Consequently, chip makers have been competing to provide mobile-device manufacturers with better and better graphics capabilities by means of dedicated processors that are now among the devices' most complex and powerful subsystems. Painting hundreds of thousands of pixels at a time, these graphics processors don't just display two-dimensional icons, pictures, and video but can render the complex 3-D environments of many modern video games—calculating, for example, how a sunbeam will reflect off a tattered flag as it flutters in a breeze.
Qualcomm spent $65 million in 2009 to buy the handset graphics operations of Advanced Micro Devices, which were originally part of ATI Technologies, an early leader in graphics processors for personal computers. ARM, which designs the general-purpose processor cores that power most of the world's smart phones, has been placing increasing emphasis on its Mali family of graphics processors, the first versions of which were announced in 2007. The overarching importance of graphics has even allowed Nvidia, which created the first commercial graphics processing unit in 1999 for the personal-computer games market, to enter the market with an eight-core graphics processor and a dual-core general-purpose processor bundled on the same chip. "The catalyst was Apple's iPhone," says Matt Wuebbling, director of product marketing for Nvidia. "It showcased a mobile device that is purely display based." That is, it relies on a graphical interface for all interactions with the user.

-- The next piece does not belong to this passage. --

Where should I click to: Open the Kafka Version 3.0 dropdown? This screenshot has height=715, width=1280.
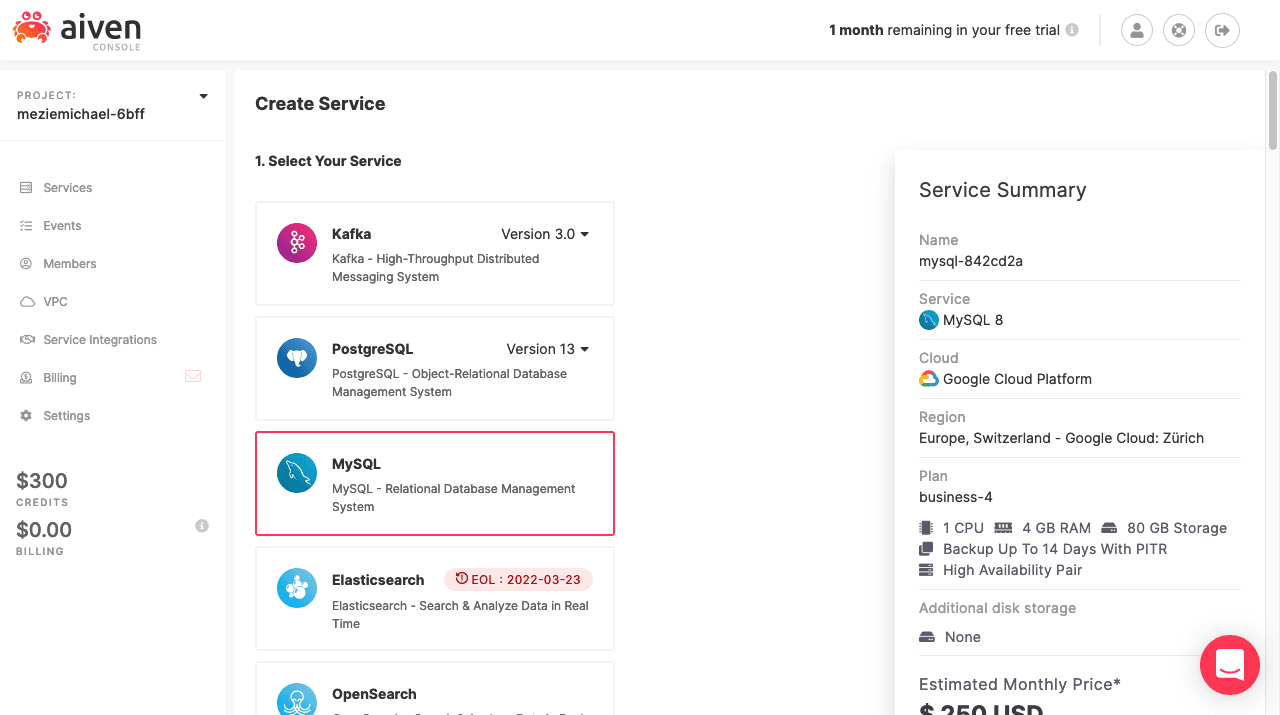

One of the biggest challenges companies like Qualcomm and Nvidia faced as they developed graphics processors for mobile devices was to provide advanced processing without draining a battery within 20 minutes. While graphics cards for personal computers often required beefed-up power supplies and cooling fans, Qualcomm calculates that its latest chips render a scene nearly as complex as those found in desktop computer games but use less than 1 percent as much energy as a desktop graphics processor.
Because the mobile market is so huge, chip makers can make investments that they couldn't afford for smaller targets. Market researcher iSuppli says that last year 295 million smart-phone handsets were shipped, compared with 27.2 million dedicated handheld gaming devices such as the Nintendo DS. The result has been a positive feedback loop: better hardware leads to more advanced games, which in turn stoke the demand for better hardware. Progress has been so rapid that mobile devices are moving toward the kind of graphic performance normally associated with video-game consoles and high-end PC systems. For example, last spring Sony Ericcson introduced the Xperia Play phone, which is capable of playing games designed for the original PlayStation console, and Apple says the iPhone4S contains a graphics processor from Imagination Technologies that is seven times faster than that of the iPhone 4.
Indeed, as mobile graphics power increases, growing numbers of users are likely to play some of their favorite mobile games on their big-screen TVs, by hooking up the handsets through a cable. In terms of the graphic capabilities available, says Wuebbling, "on the mobile side, for gaming, we're where PCs were 10 years ago."